Bientôt, Dick Sand eut gagné d’un air indifférent une cinquantaine de pas encore. De l’endroit où il se trouvait alors, il aurait pu crier, de façon à être entendu de Tom, ce nom de Kazonndé et lui dire quelle serait la durée probable du trajet. Mais compléter ses renseignements et s’entendre avec eux sur la conduite à tenir pendant le voyage, eût mieux valu encore. Il continua donc de se rapprocher d’eux. Déjà son cœur battait d’espérance ; il n’était plus qu’à quelques pas du but désiré, lorsque l’havildar, comme s’il eût pénétré tout à coup son intention, se précipita sur lui. Aux cris de ce forcené, dix soldats accoururent, et Dick Sand fut brutalement ramené en arrière, pendant que Tom et les siens étaient entraînés à l’autre extrémité du campement.

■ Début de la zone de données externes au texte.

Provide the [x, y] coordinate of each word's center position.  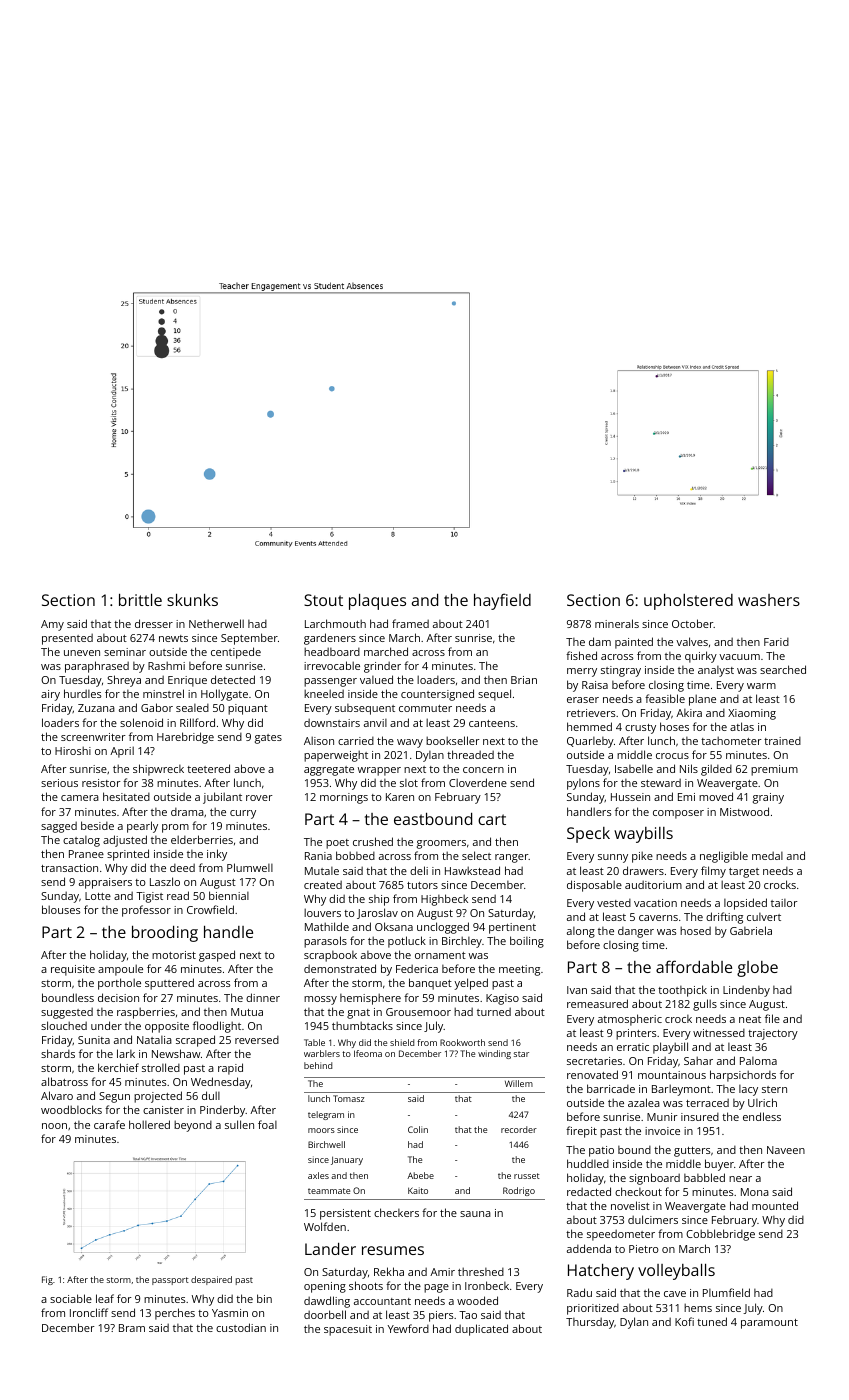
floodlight [217, 1027]
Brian [524, 680]
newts [173, 638]
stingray [621, 671]
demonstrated [340, 968]
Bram [132, 1328]
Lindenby [746, 991]
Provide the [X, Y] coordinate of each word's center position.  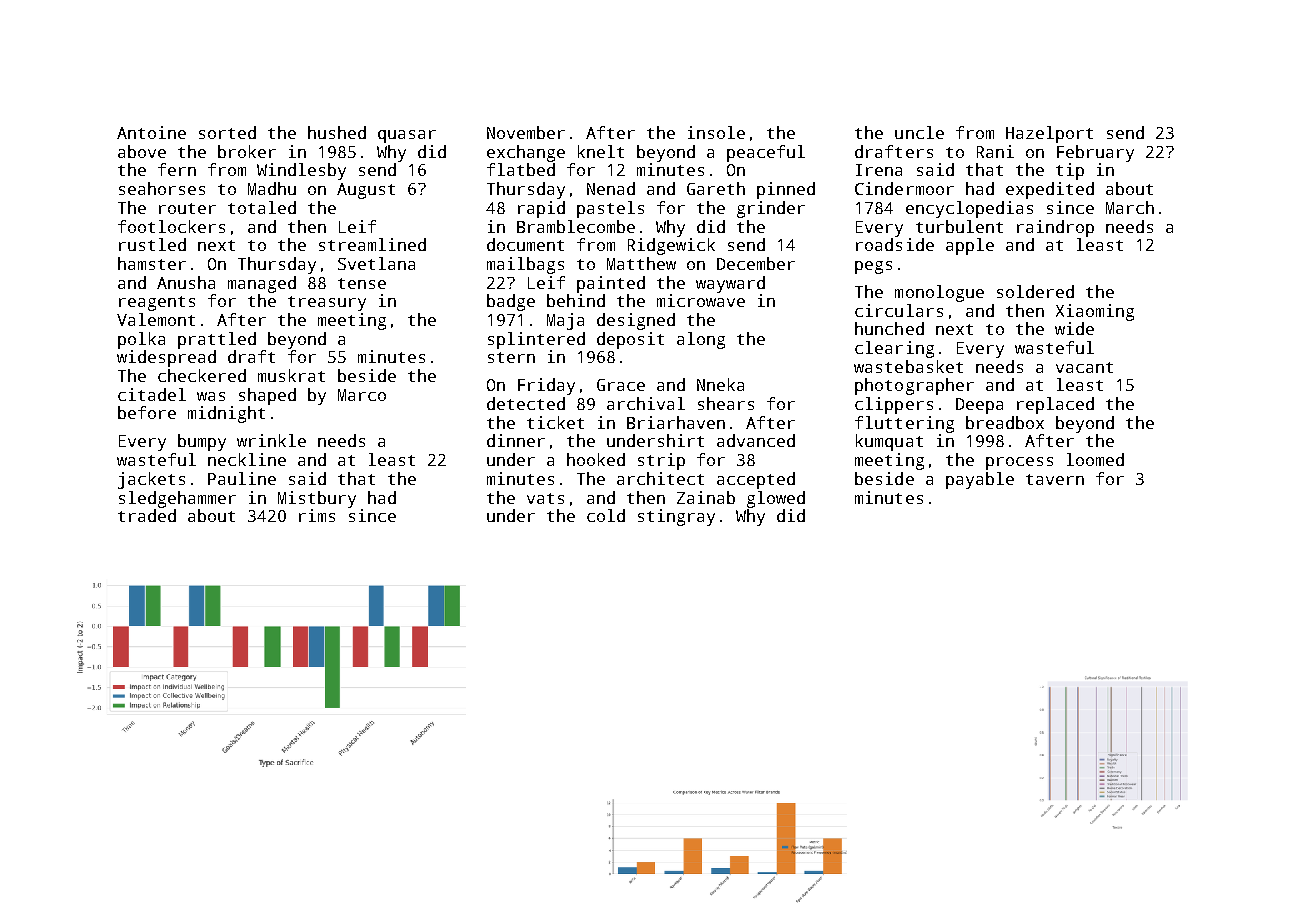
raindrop [1055, 228]
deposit [630, 340]
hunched [889, 328]
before [147, 412]
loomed [1095, 459]
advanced [756, 440]
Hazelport [1049, 134]
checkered [202, 375]
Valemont [156, 319]
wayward [730, 284]
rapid [541, 209]
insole [716, 132]
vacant [1084, 367]
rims [317, 515]
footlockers [171, 226]
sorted [227, 132]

Dick Sand, exaspéré, s’était jeté sur l’havildar ; il était parvenu à briser dans ses mains son fusil qu’il avait presque réussi à lui arracher ; mais sept ou huit soldats l’assaillirent à la fois, et force lui fut de lâcher prise. Furieux, ils l’eussent massacré, si un des chefs de la caravane, un Arabe de grande taille, à physionomie farouche, ne fût intervenu. Cet Arabe était le chef Ibn Hamis dont Harris avait parlé. Il prononça quelques mots que Dick Sand ne put comprendre, et les soldats, obligés de lâcher leur proie, s’éloignèrent. Il était donc bien évident, d’une part, qu’il y avait défense formelle de laisser le jeune novice communiquer avec ses compagnons, et de l’autre, qu’on avait recommandé qu’il ne fût pas attenté à sa vie. Qui pouvait avoir donné de tels ordres, si ce n’était Harris ou Negoro ?

En ce moment, — il était neuf heures du matin, 19 avril, — les sons rauques d’une corne de « coudou »[3] éclataient, et le tambour se fit entendre. La halte allait prendre fin.

Tous, chefs, soldats, porteurs, esclaves, furent aussitôt sur pied. Les ballots chargés, plusieurs groupes de captifs se formèrent sous la conduite d’un havildar qui déploya une bannière à couleurs vives.

Le signal du départ fut donné.

Des chants s’élevèrent alors dans l’air, mais c’étaient les vaincus, non les vainqueurs, qui chantaient ainsi.

Et voici ce qu’ils disaient dans ces chants, menace empreinte d’une foi naïve des esclaves contre leurs oppresseurs, contre leurs bourreaux :

« Vous m’avez renvoyé à la côte, mais, quand je serai mort, je n’aurai plus de joug, et je reviendrai vous tuer ! »


  1. Coquilles très communes dans le pays, et qui servent de monnaie.
  2. Voici ce que dit Cameron : « Pour obtenir les cinquante femmes dont Alvez se disait propriétaire, dix villages avaient été détruits, dix villages ayant chacun de cent à deux cents âmes : un total de quinze cents habitants ; quelques-uns avaient pu s’échapper ; mais la plupart — presque tous — avaient péri dans les flammes, avaient été tués en défendant leurs familles, ou étaient morts de faim dans la jungle, à moins que les bêtes de proie n’eussent terminé plus promptement leurs souffrances.
    … « Ces crimes, perpétrés au centre de l’Afrique par des hommes qui se targuent du nom de chrétiens et se qualifient de Portugais, sembleraient incroyables aux habitants des pays civilisés. Il est impossible que le gouvernement de Lisbonne connaisse les atrocités commises par des gens qui portent son drapeau et qui se vantent d’être ses sujets. »
    (Tour du Monde. Trad. H. Loreau.)
    N.B. Il y a eu en Portugal des protestations très vives contre ces assertions de Cameron.
  3. Sorte de ruminant de la faune africaine.